Hayek argued that issuers of currency would offer the marketplace a constant and valuable currency, while giving the crop of current and new consumers a long-term viable currency that is different from government-issued money. If it would be volatile, risky and fail to provide a stable exchange rate then it would not succeed in the marketplace.
Friedman, meanwhile, argued that competing currencies would lead to constant changes in monetary purchasing power. Although he was a staunch opponent to the Federal Reserve System in the latter part of his life, he made the case that a central bank can give the citizens a stable currency with strong purchasing power. He would cite Deutschmarks and Swiss francs as examples.
In today’s world, one currency is gaining momentum and many of its proponents see it as the future: bitcoin. Indeed, the digital currency has been on a wild rollercoaster ride in the past month: its value dipped to below $400, a large exchange platform announced its insolvency and United States officials are now calling for bans.
Over the past year, bitcoin has experienced immense volatility: at the beginning of 2013, it traded at a few bucks and at the end of the year it hit approximately $1,200. At the time of this writing, it’s inching towards $600 again. Is this a stable currency that Hayek would endorse or one with inconsistency that Friedman would oppose?
We reported in January of a video of Friedman predicting the rise of an e-cash system:
“I think that the Internet is going to be one of the major forces for reducing the role of government. The one thing that’s missing, but that will soon be developed, is a reliable e-cash, a method whereby on the Internet you can transfer funds from A to B without A knowing B or B knowing A. The way I can take a $20 bill hand it over to you and then there’s no record of where it came from.”
“You may get that without knowing who I am. That kind of thing will develop on the Internet and that will make it even easier for people using the Internet. Of course, it has its negative side. It means the gangsters, the people who are engaged in illegal transactions, will also have an easier way to carry on their business.”

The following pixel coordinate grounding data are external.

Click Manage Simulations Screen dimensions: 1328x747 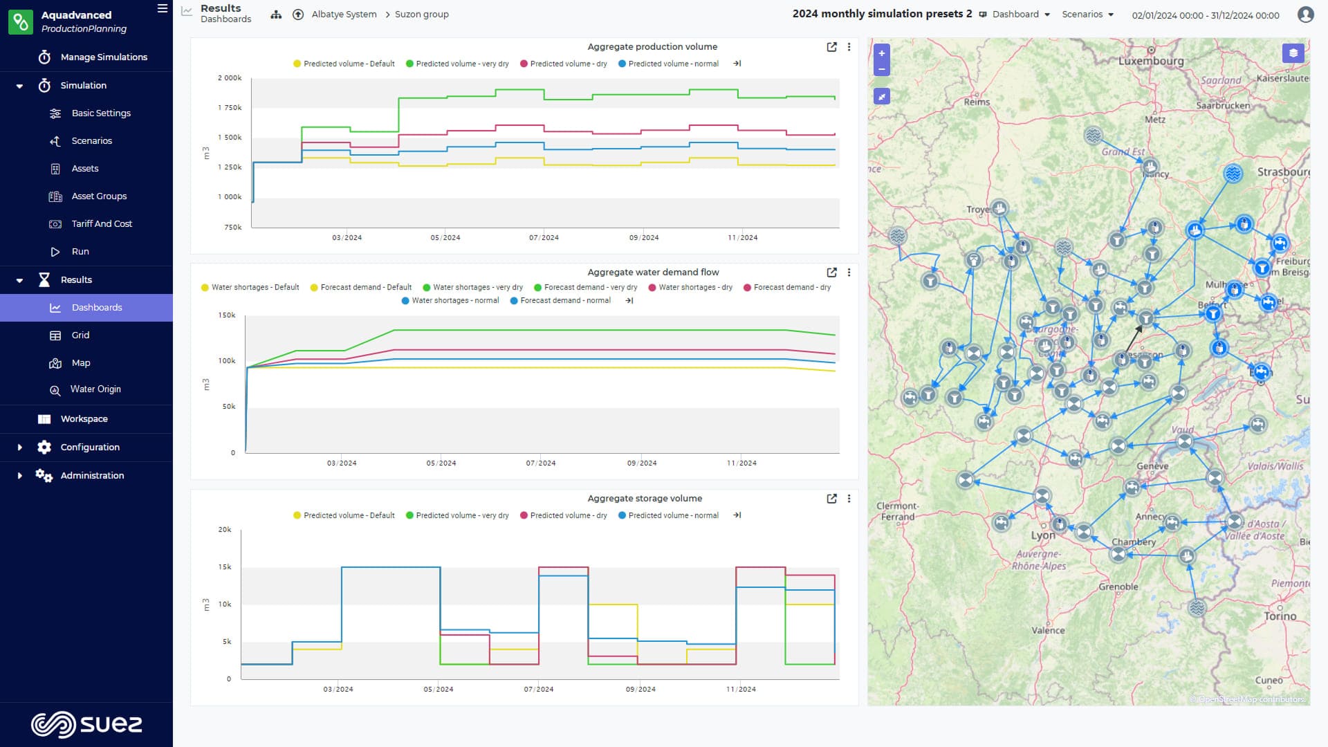[104, 57]
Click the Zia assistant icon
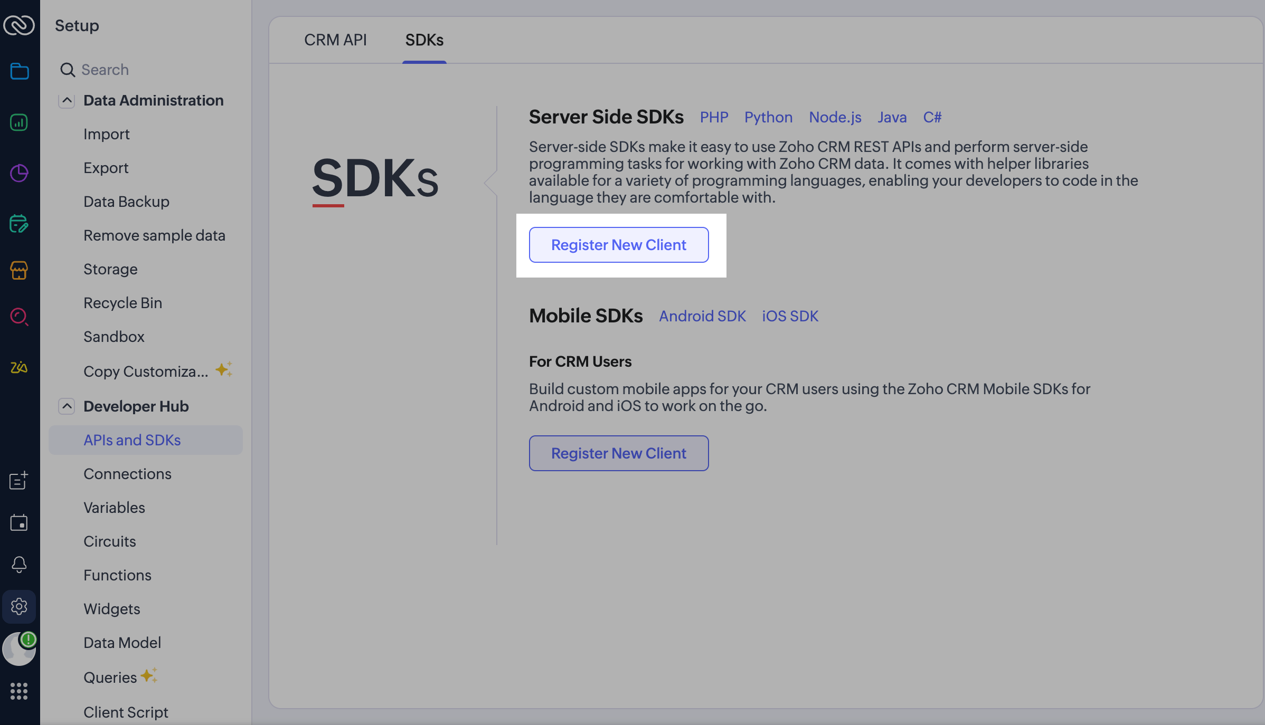Viewport: 1265px width, 725px height. [x=19, y=367]
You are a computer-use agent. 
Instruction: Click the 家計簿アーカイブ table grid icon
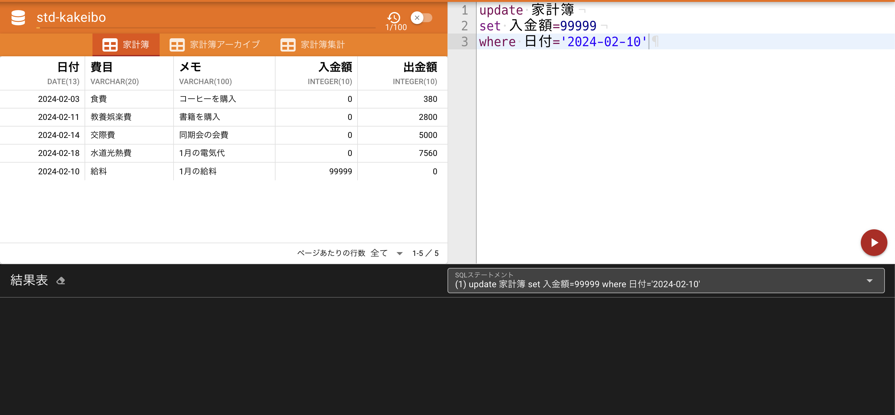coord(177,44)
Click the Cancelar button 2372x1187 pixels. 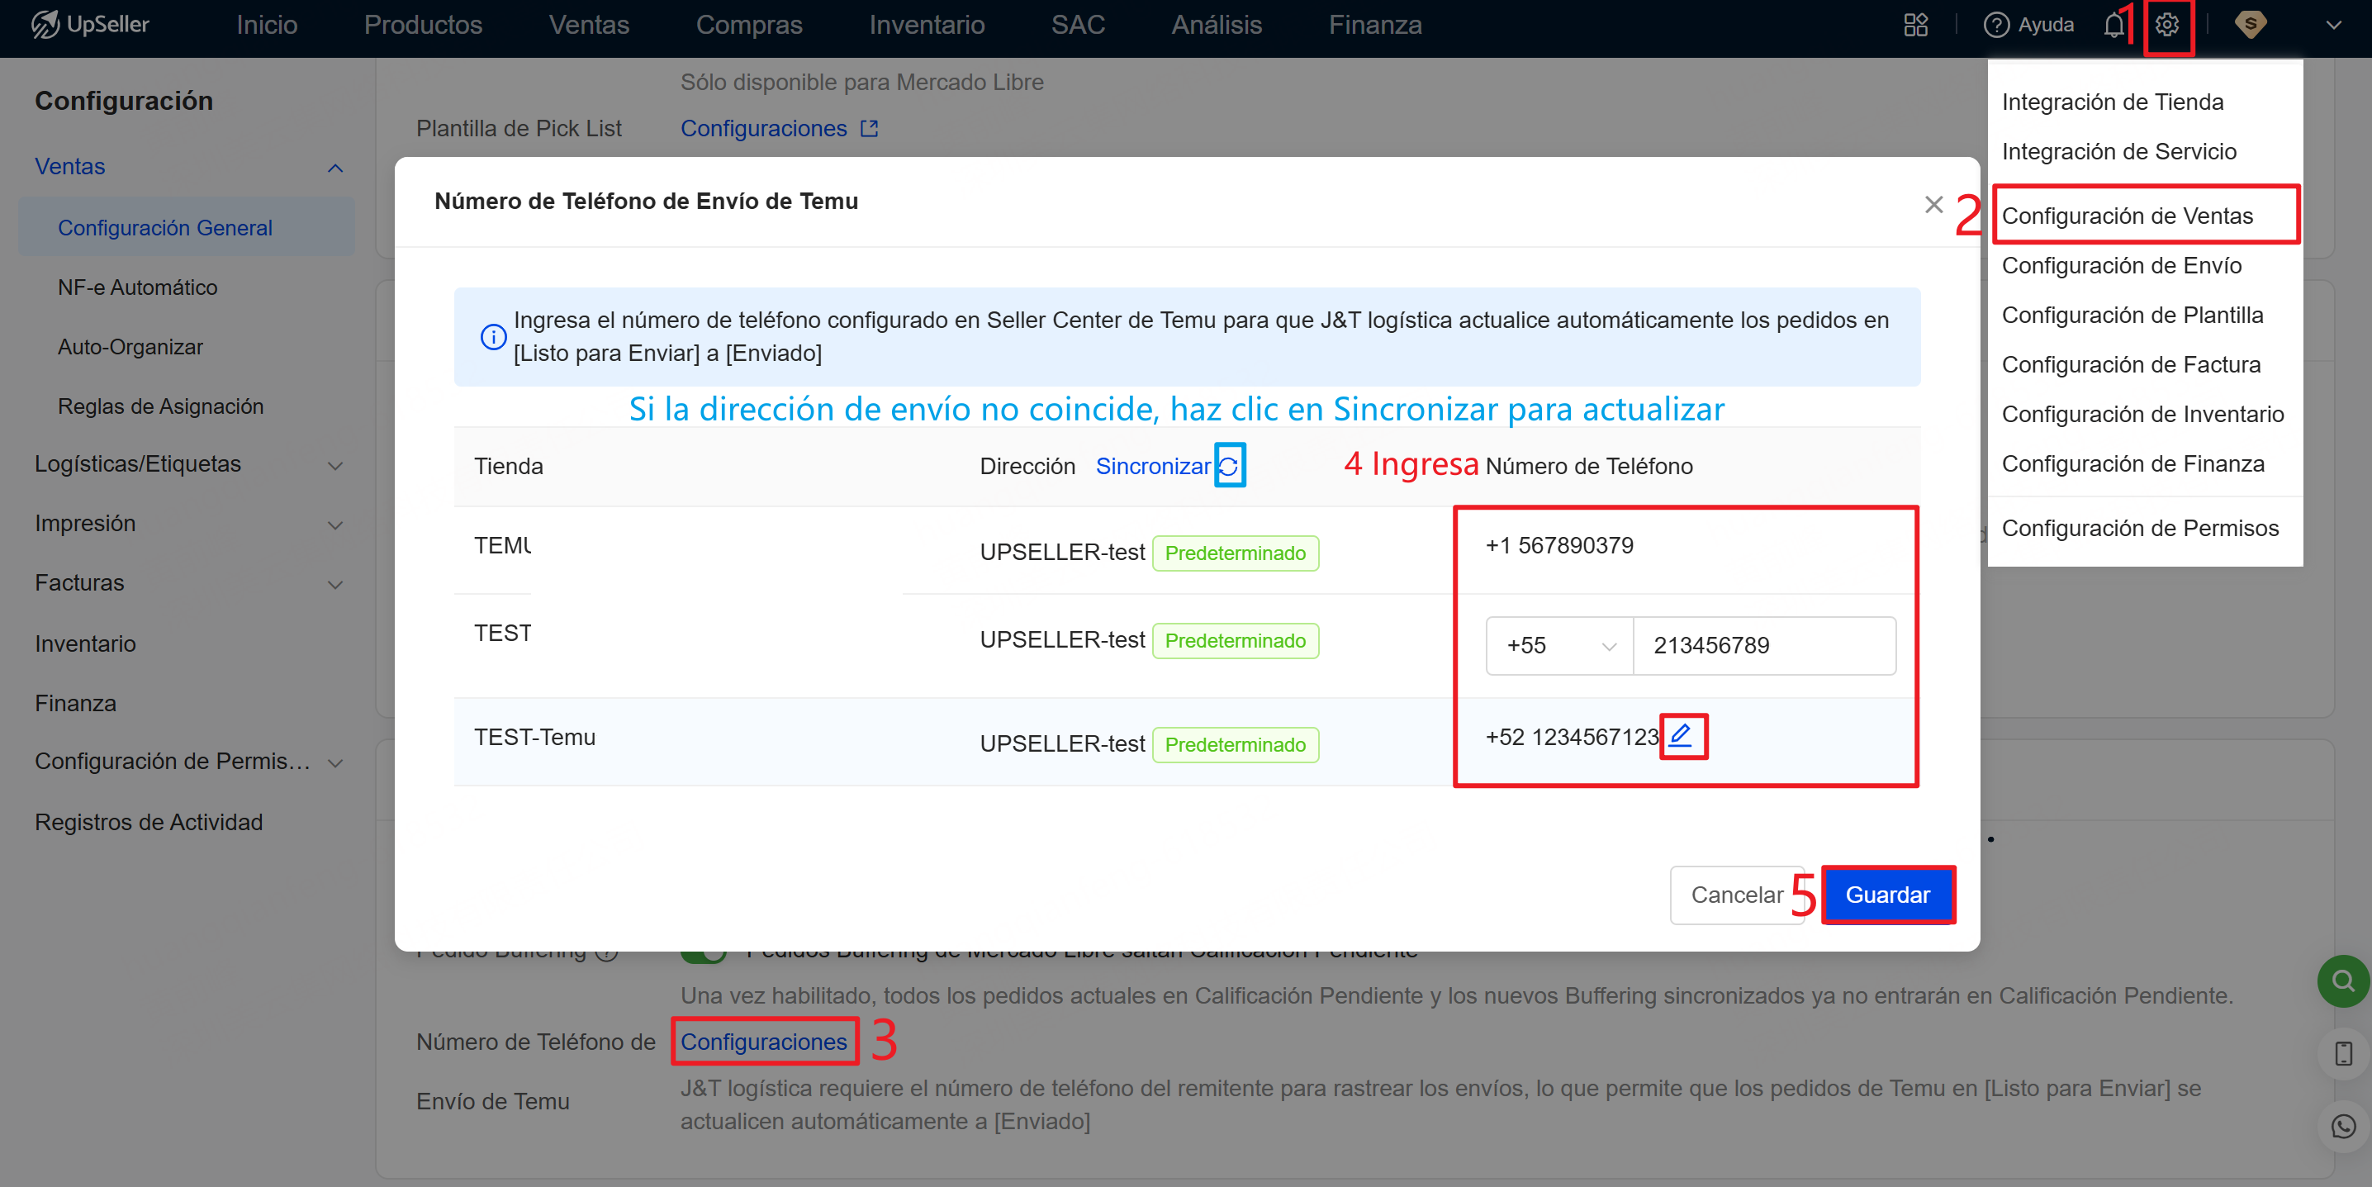pyautogui.click(x=1736, y=894)
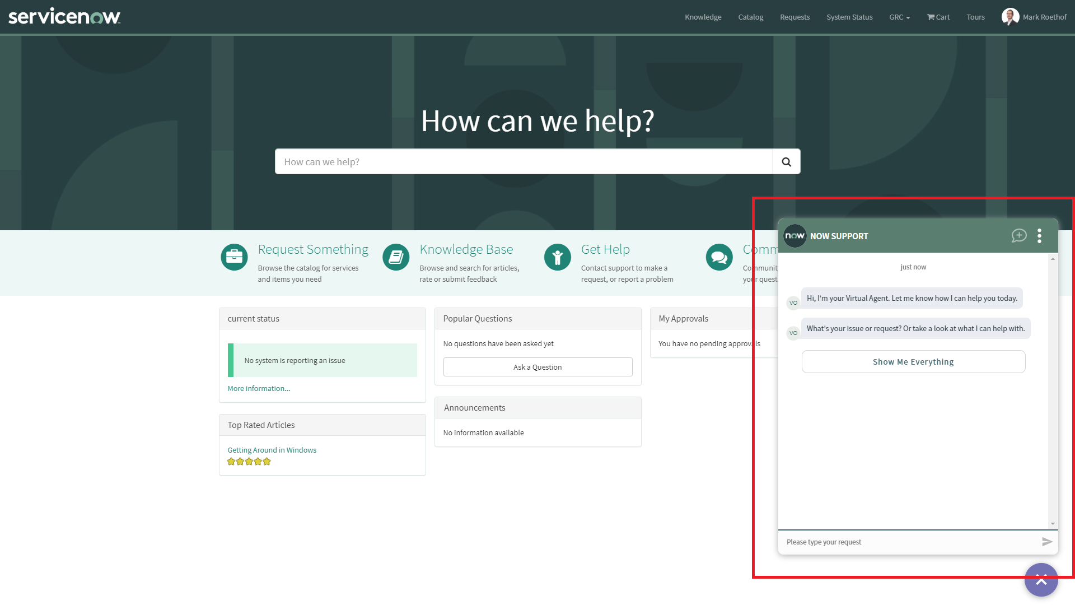Click the Ask a Question button
Screen dimensions: 1075x605
[537, 366]
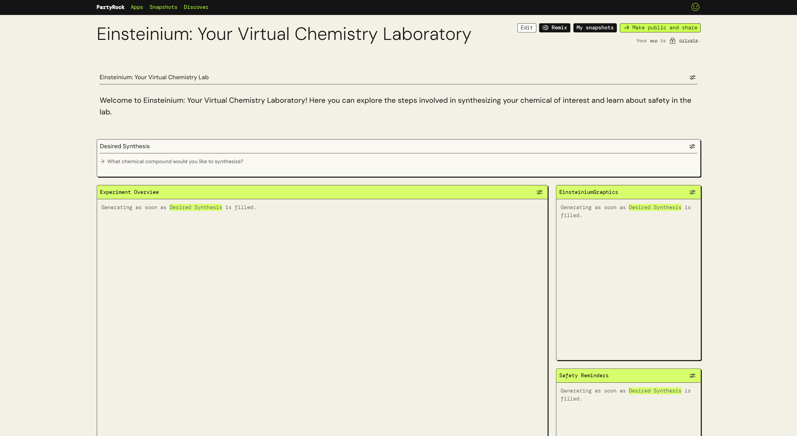Open the Experiment Overview settings sliders icon
797x436 pixels.
[539, 192]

Whether or not he would support the cryptocurrency and other competing currencies would be entirely left up to speculation. One thing is for sure: today’s libertarians are split on bitcoin and anyone who reads Economic Policy Journal or Zerohedge would understand this.
The debate between the anti-government, sound currency crowd has now become: what’s a true alternative to fiat money, bitcoin or gold? The yellow metal is 6,000 years old and bitcoin is just a four years old. Friedman himself wasn’t much of a goldbug, but Hayek was. It’s hard to distinguish if Friedman would be in support of bitcoin, but perhaps the answer lies in his later work when he wrote (PDF) that there is “no reason currently to prohibit banks or other groups from issuing hand-to-hand currency.”
It can certainly be concurred upon that his stance of only permitting governments to maintain a monopoly on currency became lukewarm. Sure, many believe bitcoin isn’t a stabilized currency, but its supporters consistently say that it’s in its infancy stage and baby steps have to be taken. Essentially, bitcoiners espouse that the community is working out the kinks, glitches and malfunctions in order to perfect the digital currency and offer consumers worldwide a viable option to their respective currencies.
Whatever the outcome if bitcoin is, a lot of libertarians say they shouldn’t be separated into factions and still unite as one in the fight against inflationary, Federal Reserve-controlled currencies.